Public system: As a surgeon you may have 40 patients between 8:00 and 15:00. An average of 10 minutes per patient of which 7 are spent in ordering the chart because more likely you do not know that patient’s chart from before.

Private system: You follow your patients. You know them unless it is the first visit. You run your schedule, so you take as much time as needed which any of them. If a surgery is needed you decide with the patient, which, when and how it will be done. You will make the follow-up later on and you will have to deal with any outcomes resulting of your decision. 

TEACHING

Public system: 2 Attending Surgeons are scrubbed in any surgery. You can find a 5PGY General Surgery Resident as a second Assistant in a laparoscopic hernia. I am sure any surgeon reading this know what that means. There is no board. Nobody is going to asses how well (or bad) you train your trainees. In the hospital where I was trained residents were not allowed to have outpatients. I tricked the system by doing my follow-ups in the ER when I could… But I finished my residency without doing outpatients follow-ups. 

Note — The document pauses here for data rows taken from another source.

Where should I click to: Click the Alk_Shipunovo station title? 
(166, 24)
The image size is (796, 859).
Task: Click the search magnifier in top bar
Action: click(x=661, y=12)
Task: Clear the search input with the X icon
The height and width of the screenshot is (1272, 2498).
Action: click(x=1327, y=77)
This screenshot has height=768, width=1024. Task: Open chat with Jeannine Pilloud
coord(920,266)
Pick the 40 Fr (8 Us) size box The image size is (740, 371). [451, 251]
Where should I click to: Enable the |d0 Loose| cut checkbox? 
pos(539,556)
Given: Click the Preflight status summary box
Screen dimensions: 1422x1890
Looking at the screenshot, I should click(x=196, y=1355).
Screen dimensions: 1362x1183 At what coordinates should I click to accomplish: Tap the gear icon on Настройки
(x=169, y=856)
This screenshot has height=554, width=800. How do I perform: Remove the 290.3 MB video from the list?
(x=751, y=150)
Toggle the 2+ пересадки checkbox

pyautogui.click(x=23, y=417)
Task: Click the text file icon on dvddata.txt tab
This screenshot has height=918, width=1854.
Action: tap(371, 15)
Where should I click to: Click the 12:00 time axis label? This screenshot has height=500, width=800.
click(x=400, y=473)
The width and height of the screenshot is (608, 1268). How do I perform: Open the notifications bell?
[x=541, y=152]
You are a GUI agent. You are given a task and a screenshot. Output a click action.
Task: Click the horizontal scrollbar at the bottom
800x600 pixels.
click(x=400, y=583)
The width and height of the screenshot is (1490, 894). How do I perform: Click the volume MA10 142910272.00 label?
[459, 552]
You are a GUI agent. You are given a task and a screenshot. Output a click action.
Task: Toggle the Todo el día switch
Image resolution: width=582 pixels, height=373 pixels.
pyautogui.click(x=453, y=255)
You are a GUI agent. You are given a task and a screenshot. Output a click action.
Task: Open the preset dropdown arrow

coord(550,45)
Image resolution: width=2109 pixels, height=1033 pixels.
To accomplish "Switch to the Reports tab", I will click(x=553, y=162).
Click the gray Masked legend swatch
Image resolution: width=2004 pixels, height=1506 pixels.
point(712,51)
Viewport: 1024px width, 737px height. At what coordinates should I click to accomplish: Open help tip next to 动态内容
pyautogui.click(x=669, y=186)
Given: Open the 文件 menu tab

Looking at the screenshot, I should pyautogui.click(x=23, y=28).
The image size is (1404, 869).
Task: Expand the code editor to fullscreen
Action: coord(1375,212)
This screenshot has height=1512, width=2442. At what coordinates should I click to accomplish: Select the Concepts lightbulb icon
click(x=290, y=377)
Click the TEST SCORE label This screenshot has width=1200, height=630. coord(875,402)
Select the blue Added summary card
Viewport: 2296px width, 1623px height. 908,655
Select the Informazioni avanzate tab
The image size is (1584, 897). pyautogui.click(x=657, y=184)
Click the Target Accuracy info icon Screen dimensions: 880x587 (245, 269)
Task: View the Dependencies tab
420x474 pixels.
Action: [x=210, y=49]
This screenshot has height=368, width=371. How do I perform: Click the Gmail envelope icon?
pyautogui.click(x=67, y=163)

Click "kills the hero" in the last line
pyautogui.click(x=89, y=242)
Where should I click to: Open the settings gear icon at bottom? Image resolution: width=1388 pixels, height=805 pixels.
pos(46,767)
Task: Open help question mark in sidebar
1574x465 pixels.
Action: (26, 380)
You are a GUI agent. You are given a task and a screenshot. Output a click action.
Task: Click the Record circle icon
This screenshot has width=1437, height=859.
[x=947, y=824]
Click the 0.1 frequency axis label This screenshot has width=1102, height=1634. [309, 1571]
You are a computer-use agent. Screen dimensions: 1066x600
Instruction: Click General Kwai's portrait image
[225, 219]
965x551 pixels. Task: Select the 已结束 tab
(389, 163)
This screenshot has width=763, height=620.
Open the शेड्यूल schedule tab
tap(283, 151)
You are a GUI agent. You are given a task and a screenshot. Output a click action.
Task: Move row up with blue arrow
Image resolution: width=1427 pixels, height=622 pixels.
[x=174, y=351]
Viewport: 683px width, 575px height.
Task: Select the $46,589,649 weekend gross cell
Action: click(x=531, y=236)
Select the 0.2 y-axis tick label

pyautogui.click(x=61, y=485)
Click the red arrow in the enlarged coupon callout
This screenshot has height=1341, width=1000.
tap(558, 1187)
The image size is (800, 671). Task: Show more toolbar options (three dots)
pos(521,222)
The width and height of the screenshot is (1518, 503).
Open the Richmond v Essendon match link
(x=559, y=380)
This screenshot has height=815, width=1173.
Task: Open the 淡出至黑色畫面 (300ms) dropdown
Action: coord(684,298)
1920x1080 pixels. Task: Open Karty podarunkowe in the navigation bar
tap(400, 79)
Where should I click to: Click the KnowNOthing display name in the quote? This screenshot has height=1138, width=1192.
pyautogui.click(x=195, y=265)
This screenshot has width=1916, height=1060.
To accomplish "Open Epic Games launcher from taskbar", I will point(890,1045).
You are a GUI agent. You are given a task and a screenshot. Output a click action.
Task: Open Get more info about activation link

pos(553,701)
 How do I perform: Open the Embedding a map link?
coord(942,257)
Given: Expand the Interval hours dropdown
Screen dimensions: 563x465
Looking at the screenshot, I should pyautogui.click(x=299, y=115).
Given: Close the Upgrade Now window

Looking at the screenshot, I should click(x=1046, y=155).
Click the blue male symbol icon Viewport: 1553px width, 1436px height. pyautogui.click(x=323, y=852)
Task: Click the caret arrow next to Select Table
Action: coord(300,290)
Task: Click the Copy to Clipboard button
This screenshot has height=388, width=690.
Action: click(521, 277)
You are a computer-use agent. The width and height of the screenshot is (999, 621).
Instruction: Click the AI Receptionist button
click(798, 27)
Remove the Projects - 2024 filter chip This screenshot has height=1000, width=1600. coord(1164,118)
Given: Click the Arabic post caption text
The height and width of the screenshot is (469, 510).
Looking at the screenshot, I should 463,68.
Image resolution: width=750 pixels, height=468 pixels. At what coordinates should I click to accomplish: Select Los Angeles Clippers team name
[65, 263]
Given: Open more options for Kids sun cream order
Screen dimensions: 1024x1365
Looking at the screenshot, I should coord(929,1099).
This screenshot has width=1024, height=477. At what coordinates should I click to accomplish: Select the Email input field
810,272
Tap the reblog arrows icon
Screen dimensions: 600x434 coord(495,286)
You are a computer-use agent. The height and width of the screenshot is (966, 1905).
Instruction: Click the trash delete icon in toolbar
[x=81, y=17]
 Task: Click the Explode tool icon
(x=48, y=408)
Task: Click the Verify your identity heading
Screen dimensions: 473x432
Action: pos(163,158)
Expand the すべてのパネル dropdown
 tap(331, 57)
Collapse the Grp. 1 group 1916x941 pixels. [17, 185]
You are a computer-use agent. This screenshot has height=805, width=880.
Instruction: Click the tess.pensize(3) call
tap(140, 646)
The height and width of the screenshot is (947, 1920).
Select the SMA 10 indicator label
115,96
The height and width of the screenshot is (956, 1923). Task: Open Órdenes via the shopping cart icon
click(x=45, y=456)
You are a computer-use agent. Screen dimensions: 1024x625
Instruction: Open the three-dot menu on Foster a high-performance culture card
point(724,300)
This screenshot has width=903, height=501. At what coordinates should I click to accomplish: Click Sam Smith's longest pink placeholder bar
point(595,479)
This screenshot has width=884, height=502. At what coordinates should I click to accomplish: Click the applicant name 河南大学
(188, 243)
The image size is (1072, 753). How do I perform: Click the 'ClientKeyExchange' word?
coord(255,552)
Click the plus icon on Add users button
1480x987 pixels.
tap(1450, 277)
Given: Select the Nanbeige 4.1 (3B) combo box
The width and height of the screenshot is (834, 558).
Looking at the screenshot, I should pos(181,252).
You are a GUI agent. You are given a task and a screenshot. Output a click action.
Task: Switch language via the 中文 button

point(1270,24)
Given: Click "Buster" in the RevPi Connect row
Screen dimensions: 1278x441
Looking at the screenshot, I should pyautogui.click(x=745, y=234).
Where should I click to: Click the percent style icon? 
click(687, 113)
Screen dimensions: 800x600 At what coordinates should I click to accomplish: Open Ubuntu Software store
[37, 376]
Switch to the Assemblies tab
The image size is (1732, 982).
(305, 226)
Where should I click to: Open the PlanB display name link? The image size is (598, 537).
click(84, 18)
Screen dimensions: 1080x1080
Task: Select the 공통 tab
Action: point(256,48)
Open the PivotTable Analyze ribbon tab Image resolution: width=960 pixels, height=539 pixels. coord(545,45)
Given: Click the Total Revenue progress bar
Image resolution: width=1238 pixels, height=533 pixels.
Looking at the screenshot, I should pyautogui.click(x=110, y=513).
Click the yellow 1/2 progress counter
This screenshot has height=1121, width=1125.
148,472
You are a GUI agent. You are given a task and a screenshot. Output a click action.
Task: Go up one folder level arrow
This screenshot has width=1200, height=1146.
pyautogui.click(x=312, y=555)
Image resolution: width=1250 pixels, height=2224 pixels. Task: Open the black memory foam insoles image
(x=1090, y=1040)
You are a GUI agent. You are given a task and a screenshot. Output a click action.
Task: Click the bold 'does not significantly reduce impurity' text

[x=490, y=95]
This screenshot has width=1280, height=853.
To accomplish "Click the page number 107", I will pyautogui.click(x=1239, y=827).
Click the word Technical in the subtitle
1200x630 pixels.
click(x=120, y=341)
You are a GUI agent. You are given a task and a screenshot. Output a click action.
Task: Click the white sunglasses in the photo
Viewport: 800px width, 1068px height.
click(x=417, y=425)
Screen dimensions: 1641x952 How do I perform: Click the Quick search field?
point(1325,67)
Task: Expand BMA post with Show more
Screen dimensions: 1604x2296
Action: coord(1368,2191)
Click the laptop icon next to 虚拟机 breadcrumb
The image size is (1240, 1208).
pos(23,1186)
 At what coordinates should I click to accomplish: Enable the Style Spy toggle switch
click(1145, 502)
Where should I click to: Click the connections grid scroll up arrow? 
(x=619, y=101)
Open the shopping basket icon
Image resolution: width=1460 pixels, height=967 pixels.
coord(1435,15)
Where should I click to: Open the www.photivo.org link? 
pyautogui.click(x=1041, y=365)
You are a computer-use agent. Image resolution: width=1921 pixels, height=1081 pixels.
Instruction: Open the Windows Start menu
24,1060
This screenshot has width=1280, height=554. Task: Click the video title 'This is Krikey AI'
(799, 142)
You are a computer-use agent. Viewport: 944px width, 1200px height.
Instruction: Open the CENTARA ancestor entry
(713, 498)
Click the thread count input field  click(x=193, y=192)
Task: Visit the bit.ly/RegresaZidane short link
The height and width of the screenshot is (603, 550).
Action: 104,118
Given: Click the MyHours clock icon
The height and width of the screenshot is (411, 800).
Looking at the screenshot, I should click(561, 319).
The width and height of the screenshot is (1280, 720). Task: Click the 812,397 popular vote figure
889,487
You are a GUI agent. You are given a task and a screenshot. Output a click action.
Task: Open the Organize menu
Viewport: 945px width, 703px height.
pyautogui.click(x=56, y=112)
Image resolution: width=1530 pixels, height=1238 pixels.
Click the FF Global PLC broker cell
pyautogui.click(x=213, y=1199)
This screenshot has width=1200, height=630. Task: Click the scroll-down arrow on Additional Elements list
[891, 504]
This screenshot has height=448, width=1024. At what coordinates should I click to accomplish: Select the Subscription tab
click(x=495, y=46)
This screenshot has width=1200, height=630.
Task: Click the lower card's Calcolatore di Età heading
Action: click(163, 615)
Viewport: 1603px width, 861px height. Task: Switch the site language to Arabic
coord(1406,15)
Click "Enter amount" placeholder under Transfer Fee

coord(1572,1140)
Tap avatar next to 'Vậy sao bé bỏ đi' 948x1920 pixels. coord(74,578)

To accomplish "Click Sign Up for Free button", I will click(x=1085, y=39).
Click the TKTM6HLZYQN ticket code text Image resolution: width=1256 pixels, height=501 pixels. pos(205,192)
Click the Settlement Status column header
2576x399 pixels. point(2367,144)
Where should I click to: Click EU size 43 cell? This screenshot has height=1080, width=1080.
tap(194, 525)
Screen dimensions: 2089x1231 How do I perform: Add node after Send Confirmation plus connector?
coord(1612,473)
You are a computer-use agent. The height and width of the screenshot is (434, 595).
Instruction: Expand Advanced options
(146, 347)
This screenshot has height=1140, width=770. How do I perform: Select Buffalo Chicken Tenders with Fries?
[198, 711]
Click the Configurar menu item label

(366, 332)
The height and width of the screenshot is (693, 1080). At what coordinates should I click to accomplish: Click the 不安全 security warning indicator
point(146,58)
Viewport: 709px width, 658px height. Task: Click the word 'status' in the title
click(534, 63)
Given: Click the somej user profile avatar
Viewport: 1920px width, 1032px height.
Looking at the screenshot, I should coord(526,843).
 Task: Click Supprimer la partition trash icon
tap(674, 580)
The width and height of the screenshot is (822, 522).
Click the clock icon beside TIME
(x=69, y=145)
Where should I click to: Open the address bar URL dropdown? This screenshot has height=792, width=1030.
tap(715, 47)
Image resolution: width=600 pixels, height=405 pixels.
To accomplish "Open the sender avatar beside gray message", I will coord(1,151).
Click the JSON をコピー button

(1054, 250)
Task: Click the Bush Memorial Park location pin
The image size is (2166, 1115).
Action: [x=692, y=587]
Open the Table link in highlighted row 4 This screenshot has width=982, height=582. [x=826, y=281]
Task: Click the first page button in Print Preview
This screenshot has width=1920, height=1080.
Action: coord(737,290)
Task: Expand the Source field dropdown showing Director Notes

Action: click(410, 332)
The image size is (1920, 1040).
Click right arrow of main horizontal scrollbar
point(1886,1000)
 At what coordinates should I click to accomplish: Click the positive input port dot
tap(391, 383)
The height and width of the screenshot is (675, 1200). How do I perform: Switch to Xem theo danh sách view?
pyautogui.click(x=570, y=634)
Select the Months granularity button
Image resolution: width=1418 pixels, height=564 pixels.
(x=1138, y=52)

Private system: Your residents and fellows are your pride. The way they are trained will speak not only about them, but mainly about the place where they learnt. They are evaluated for external committees.  If they fail, you fail. You want them to be the best.

SALARY:

I will only say there is at least one zero of difference for a Surgeon in both systems. However, personally I would not mind that difference, If all the other went away.


I still think it would be nice merging the best of both systems. What do you think?